JEAN NEWPORT bought her home in Maynooth, Co Kildare in 2006. A widow, she borrowed €270,000 from EBS for a €295,000 three-bed room house for her and her two sons.
Jean, who worked as an accounting technician, says: “I didn’t have a well-paying job, but I was managing and was quite happily paying it back because I borrowed it and understood that I borrowed it.”
But when she lost her job a year later, the repayments of up to €1,700 were unmanageable.
“That’s when my payments got really, really tight,” she says. “I just couldn’t do it any longer. I contacted the bank and I’ve been in negotiations with them non-stop since 2008.”
“My eldest son, he’s 26, went with me to the meetings. We literally went in to face them and explain everything. All the way they knew my story.”

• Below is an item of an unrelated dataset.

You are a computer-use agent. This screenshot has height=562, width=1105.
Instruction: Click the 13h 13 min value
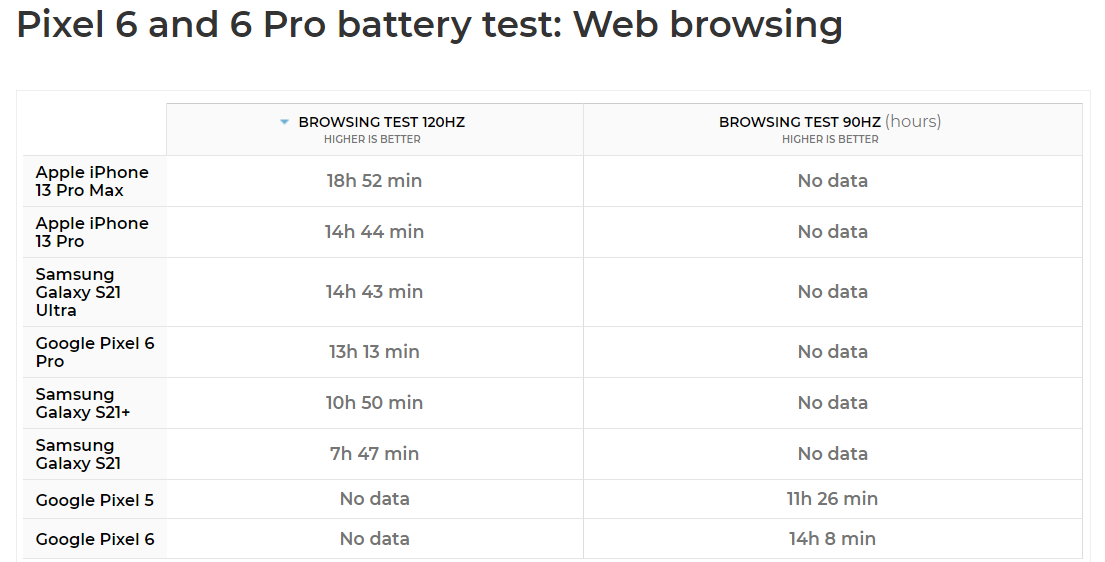click(374, 352)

“Around July last year, they said: ‘We’re so sorry, we’re going to have to take your house.’ They said ‘we’ve had enough’, but I was paying what I could.”
Jean has been assisted by lobby group New Beginning since last year, and she says last week the bank agreed to accept a repayment of €800 a month.
She works part time, earning €300 a week plus her widow’s pension.
“They’re only speaking to me because of New Beginning,” she says.
“The €800 doesn’t even cover my interest, which is €1,200, so it’s not even interest-only. It’s making no sense but that’s what they are willing to do at the minute,” she says.
“What’s upsetting is this is purely kind of a token thing to them.
“It’s not helping the interest and it’s not helping the capital, it’s purely just to keep them happy.
“It’s never going to help my situation yet it’s a lot of money for me to find. It genuinely is.
“It’s been very scary all along. I still have a son living here I’m trying to get through university. If they take the house I’ll be gutted.”